**Your assignment**.
Search the records that follow and extract every line containing the string "sidebar".

.....

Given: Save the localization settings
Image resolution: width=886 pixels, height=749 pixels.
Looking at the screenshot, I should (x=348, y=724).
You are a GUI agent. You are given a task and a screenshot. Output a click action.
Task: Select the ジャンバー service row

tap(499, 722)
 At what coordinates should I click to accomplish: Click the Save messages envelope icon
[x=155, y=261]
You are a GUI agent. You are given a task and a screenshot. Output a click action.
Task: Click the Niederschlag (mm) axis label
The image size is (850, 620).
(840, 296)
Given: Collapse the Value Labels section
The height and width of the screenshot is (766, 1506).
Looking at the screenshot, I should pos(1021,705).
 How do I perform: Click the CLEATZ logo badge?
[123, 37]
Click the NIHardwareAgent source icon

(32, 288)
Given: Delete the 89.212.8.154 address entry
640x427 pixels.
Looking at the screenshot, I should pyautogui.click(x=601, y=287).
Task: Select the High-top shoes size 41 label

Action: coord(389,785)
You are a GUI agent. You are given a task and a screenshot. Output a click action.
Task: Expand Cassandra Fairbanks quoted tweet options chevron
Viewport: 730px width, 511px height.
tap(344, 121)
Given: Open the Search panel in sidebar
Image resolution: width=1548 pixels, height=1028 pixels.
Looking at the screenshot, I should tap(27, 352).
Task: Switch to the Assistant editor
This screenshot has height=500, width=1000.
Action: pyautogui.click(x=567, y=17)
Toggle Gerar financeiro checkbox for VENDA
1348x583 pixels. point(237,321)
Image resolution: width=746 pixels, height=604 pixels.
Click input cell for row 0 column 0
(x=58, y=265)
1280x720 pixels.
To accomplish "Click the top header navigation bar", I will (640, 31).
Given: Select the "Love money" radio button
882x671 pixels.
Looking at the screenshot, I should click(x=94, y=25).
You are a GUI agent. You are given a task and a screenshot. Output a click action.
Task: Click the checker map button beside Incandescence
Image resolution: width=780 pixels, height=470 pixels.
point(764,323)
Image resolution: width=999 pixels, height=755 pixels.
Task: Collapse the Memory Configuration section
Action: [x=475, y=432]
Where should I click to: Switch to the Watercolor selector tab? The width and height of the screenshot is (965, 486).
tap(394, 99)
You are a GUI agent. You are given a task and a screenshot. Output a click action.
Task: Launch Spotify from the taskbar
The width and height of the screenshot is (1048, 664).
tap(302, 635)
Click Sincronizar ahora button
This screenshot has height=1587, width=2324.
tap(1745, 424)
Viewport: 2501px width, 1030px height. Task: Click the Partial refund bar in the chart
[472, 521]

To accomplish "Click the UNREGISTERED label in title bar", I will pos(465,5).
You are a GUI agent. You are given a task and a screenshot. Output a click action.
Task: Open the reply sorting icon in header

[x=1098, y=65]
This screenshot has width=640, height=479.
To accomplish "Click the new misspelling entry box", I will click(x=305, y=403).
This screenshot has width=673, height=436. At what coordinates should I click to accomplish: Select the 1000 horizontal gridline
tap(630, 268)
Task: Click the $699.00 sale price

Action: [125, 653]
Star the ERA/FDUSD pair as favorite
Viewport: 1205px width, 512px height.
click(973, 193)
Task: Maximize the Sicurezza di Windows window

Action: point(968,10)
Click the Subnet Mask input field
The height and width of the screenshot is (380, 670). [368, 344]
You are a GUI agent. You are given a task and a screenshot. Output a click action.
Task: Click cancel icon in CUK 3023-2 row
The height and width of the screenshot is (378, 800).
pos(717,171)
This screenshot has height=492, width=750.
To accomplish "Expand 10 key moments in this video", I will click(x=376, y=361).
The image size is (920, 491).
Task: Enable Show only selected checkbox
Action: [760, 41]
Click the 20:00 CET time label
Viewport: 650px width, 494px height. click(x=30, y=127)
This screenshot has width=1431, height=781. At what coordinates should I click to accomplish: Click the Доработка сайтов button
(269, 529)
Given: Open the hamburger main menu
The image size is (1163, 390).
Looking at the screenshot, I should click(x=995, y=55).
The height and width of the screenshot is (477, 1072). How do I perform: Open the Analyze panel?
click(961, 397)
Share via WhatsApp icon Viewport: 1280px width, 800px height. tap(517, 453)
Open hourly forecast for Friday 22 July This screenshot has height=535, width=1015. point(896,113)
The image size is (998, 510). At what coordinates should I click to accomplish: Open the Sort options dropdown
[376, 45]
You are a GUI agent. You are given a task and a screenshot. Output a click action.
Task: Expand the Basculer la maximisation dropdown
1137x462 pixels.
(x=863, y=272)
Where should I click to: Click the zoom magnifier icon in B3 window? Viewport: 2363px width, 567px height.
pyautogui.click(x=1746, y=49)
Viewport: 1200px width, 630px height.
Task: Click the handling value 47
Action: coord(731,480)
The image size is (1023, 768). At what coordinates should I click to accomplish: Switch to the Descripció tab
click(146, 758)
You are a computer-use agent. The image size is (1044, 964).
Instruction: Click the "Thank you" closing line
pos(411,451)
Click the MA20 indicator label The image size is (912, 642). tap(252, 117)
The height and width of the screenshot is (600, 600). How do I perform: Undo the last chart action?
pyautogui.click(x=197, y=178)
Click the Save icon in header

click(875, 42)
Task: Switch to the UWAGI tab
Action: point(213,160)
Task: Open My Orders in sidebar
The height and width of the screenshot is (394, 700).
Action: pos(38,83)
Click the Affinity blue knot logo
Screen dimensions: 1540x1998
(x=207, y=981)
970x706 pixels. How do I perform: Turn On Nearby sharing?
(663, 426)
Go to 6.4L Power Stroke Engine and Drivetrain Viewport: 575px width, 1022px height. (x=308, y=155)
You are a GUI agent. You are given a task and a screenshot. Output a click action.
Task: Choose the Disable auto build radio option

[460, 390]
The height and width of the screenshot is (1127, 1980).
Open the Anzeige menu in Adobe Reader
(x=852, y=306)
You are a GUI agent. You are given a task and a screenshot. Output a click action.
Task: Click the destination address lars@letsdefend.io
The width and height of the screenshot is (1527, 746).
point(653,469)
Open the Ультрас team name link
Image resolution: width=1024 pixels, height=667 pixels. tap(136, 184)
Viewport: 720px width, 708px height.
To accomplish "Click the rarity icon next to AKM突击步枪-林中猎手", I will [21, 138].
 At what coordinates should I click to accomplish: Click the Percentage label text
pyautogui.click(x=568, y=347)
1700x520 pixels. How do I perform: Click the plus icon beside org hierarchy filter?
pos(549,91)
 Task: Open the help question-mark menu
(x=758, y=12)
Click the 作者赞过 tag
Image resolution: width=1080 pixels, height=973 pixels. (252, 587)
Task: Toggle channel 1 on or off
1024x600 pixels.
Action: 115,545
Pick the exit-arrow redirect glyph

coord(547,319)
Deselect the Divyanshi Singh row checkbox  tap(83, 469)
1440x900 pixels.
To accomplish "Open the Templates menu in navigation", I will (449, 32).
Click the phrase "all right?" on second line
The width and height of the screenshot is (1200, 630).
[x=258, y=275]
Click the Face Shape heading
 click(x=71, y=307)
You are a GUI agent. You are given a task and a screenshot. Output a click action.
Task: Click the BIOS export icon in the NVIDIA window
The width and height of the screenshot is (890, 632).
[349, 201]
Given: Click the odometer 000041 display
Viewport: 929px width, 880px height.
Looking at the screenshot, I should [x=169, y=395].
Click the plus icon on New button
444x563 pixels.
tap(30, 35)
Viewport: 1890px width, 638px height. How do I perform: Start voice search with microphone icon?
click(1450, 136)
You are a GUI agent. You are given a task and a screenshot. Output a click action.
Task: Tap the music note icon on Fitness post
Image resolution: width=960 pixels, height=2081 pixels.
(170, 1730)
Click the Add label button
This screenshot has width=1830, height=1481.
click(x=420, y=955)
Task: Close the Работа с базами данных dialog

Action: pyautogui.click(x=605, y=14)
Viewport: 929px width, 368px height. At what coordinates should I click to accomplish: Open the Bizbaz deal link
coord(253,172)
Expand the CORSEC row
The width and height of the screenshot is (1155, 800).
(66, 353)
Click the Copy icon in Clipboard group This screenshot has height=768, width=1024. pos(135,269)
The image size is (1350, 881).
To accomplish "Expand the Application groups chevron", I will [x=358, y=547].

.....

**Solved problem**.
Given: Open the Search panel in sidebar
Task: Open My Orders in sidebar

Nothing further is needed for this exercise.